Видящая глядела на тонкий язык пламени.

– Что я делаю, мама? – Ладонь обхватила запястье с часиками. – Меня тянет к нему настолько, что я готова послать убеждения в испод и бежать к нему по горящим углям на край света. Знаю, это очень похоже на действие приворота. Скорее всего, так и есть. Возможно, весна избавит меня от этой одержимости. А что, если нет?

На девичьих губах появилась улыбка – то ли грустная, то ли робкая с толикой надежды.

– Слова Демьяна в письме... Он не забыл меня, мама! Пока не забыл. И уверен, что готов ждать до весны. Как это понимать? Он будущий князь, владелец вэйноцеха, он высокородный вэйн. Судьба не должна была свести меня с таким человеком. – В голосе послышался упрек небесам. – Более неподходящей партии для меня невозможно было сыскать. О Единый, ты великий шутник!

Тиса встала и подошла к окну, занавешенному тьмой позднего вечера, и какое-то время молча водила пальцем по ветке морозного узора на стекле.

– Но если только предположить, мамочка, пусть на самую малость, что с приходом весны наши чувства останутся при нас, – словно боясь своих слов, прошептала она.

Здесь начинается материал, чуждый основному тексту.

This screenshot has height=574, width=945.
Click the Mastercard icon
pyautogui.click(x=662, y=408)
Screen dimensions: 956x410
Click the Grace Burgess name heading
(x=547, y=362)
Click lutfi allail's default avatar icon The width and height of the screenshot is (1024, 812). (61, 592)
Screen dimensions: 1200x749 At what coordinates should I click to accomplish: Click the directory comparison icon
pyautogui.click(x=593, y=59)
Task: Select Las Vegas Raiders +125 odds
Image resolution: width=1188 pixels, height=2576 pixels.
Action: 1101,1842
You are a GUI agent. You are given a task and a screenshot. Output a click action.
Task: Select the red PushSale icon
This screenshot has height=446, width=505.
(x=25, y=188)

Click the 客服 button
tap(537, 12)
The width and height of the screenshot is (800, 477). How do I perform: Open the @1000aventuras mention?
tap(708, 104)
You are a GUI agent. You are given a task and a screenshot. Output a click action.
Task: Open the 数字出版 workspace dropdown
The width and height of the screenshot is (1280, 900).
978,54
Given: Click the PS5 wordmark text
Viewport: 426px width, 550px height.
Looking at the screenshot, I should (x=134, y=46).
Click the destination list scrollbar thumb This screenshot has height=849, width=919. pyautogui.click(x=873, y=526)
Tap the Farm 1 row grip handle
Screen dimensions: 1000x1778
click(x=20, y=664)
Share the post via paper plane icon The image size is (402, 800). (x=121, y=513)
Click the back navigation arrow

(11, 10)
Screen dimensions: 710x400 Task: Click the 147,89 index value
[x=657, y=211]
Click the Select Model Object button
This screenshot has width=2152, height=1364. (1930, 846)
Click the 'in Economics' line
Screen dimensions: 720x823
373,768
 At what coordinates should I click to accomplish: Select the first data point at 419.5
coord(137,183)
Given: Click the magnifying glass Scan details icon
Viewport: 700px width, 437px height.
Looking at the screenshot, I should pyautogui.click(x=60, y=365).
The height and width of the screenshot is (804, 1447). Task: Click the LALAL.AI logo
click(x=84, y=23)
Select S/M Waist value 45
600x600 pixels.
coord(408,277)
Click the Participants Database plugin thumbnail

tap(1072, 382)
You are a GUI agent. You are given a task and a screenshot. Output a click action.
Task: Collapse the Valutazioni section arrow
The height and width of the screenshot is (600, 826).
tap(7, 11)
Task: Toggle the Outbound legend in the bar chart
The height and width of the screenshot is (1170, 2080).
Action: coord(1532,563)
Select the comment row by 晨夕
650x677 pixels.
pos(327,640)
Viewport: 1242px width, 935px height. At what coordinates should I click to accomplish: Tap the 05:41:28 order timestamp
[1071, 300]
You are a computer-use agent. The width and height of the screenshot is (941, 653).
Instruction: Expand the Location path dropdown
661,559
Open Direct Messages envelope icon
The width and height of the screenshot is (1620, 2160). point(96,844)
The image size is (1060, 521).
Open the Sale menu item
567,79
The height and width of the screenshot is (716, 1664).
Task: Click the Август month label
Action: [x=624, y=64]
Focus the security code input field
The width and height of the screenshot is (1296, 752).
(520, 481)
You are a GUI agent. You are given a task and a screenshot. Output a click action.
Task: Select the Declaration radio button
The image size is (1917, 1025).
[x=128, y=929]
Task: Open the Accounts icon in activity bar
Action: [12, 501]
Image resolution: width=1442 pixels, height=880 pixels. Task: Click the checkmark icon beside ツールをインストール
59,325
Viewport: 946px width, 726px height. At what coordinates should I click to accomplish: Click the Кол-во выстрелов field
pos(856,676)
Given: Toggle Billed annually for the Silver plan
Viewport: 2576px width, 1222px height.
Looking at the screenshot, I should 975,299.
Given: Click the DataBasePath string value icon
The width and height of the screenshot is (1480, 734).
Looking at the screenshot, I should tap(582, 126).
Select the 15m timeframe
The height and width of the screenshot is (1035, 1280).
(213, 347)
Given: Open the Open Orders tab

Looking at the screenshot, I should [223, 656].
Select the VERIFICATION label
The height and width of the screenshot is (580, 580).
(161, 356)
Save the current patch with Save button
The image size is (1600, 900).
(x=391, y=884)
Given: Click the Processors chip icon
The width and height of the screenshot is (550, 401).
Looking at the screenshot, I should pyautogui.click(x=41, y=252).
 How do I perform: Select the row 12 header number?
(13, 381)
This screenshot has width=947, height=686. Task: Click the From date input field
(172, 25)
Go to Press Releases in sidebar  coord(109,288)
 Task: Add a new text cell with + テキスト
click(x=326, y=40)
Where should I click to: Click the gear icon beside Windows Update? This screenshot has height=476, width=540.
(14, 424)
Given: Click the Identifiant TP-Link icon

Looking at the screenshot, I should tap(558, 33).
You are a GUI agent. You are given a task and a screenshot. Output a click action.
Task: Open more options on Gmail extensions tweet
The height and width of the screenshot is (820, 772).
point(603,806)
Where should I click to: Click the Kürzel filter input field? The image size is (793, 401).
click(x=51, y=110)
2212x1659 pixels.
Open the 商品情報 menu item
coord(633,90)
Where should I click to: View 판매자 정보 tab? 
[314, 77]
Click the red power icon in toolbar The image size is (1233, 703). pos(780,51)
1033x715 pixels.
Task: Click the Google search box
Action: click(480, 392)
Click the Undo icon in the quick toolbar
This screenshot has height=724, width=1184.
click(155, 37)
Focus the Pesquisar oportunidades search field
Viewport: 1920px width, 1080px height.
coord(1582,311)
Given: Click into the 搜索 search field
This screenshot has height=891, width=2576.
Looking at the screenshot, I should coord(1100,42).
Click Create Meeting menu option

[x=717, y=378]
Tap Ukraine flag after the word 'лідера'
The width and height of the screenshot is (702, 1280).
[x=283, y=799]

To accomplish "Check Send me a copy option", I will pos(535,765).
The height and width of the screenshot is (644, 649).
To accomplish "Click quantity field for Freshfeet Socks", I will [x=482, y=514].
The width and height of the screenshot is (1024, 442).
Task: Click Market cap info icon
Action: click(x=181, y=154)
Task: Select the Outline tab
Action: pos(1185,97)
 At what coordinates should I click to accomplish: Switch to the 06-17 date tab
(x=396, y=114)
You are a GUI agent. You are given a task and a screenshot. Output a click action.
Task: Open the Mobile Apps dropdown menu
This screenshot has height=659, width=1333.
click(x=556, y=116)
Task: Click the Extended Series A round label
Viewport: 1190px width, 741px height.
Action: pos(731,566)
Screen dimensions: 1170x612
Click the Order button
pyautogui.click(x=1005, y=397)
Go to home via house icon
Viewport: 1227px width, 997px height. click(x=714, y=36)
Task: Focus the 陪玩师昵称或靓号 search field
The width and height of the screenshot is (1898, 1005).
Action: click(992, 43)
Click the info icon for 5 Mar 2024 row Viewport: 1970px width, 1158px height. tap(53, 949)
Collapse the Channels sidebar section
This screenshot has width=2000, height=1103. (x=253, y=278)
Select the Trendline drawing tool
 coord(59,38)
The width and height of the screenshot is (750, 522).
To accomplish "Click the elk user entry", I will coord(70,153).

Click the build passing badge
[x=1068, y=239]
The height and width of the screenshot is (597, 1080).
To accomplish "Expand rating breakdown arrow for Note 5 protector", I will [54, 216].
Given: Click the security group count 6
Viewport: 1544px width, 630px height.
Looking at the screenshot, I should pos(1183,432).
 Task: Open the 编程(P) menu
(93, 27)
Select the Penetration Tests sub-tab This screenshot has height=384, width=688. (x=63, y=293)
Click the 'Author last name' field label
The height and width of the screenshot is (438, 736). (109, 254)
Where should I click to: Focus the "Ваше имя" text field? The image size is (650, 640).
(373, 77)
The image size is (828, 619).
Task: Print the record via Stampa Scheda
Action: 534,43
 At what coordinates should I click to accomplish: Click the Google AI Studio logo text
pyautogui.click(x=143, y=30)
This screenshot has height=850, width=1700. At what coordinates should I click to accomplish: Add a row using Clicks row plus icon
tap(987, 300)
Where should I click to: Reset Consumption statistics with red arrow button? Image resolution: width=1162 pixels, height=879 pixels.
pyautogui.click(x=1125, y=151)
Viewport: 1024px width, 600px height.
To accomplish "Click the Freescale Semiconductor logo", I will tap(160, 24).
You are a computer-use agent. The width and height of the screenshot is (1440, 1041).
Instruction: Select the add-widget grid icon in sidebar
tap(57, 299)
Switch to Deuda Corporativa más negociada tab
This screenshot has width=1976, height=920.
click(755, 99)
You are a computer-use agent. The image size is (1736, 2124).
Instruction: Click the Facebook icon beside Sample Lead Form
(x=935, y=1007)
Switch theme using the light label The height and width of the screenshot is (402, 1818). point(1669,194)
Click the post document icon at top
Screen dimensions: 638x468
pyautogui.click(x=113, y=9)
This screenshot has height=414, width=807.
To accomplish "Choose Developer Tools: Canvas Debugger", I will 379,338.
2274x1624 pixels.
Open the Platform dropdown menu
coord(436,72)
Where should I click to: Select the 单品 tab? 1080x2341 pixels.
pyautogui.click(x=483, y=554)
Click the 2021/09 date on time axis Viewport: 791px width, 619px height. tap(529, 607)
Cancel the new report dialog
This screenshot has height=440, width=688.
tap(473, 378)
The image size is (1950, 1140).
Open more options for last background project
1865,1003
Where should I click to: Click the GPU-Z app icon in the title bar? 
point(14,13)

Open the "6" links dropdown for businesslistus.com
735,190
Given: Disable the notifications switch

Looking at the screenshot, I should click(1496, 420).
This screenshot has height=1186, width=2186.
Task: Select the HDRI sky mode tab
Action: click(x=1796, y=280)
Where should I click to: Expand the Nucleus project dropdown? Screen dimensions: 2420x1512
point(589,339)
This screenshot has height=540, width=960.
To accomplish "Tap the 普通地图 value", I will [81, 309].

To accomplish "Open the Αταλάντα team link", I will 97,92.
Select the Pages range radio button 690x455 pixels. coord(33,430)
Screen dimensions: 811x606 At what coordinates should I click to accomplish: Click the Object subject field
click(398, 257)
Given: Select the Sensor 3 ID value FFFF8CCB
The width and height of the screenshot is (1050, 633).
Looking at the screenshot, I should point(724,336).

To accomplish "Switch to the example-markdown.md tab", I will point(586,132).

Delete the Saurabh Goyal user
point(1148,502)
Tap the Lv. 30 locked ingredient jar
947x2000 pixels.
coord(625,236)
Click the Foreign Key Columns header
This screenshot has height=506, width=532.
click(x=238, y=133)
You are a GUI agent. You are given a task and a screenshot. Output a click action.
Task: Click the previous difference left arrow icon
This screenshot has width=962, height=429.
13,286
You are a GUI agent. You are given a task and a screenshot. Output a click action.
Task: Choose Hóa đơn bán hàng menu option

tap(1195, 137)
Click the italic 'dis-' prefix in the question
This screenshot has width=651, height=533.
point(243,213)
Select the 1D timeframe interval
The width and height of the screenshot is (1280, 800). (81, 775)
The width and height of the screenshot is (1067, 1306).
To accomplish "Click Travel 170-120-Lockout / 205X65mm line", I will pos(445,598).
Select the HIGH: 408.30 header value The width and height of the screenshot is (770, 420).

Такая мысль уже посещала на днях, но лишь сейчас решилась произнести ее вслух, – устою ли я перед ним?

Ответ прозвучал после короткой паузы и еле слышно:

– Боюсь, что нет.

И только ветер, что сметал с крыши флигеля снег и случайно заглянул в окошко, мог увидеть, как взялись румянцем щеки девушки.

***

Ночь порадовала спокойствием: ни видений, ни снов. На работу Войнова явилась в кои-то веки выспавшаяся и в благостном настроении. Агата Федоровна не преминула это отметить при встрече, сказав, что «ласточка наконец превращается человека». Тиса поведала колдунье о вчерашней поездке в приют, и вэйна удовлетворенно кивнула.

– Говоришь, твоя подруга выдержала натиск Праскевы? Молодец какая. Как  зовут ее?

– Люся Перышкина.

– А-а, младшая дочь купца Аркадия Матроновича и Нины Ульяновны. Знаю-знаю. И не скажешь на вид, что в этом милом создании столько стойкости. Пусть заходит к нам, если желает.

Тиса поблагодарила.

– Это я должна тебе говорить «спасибо», милая. В прошлом году с приютом такая морока была, а в этом раздали подарки раньше срока. Даже не верится, что без спешки можно наклады творить да чем-то необычным народ порадовать в праздник. Погодник-то наш, Мотя, никогда не торопится, а я, помню, белкой в колесе вертелась в прошлые сотворенские, чтобы успеть везде.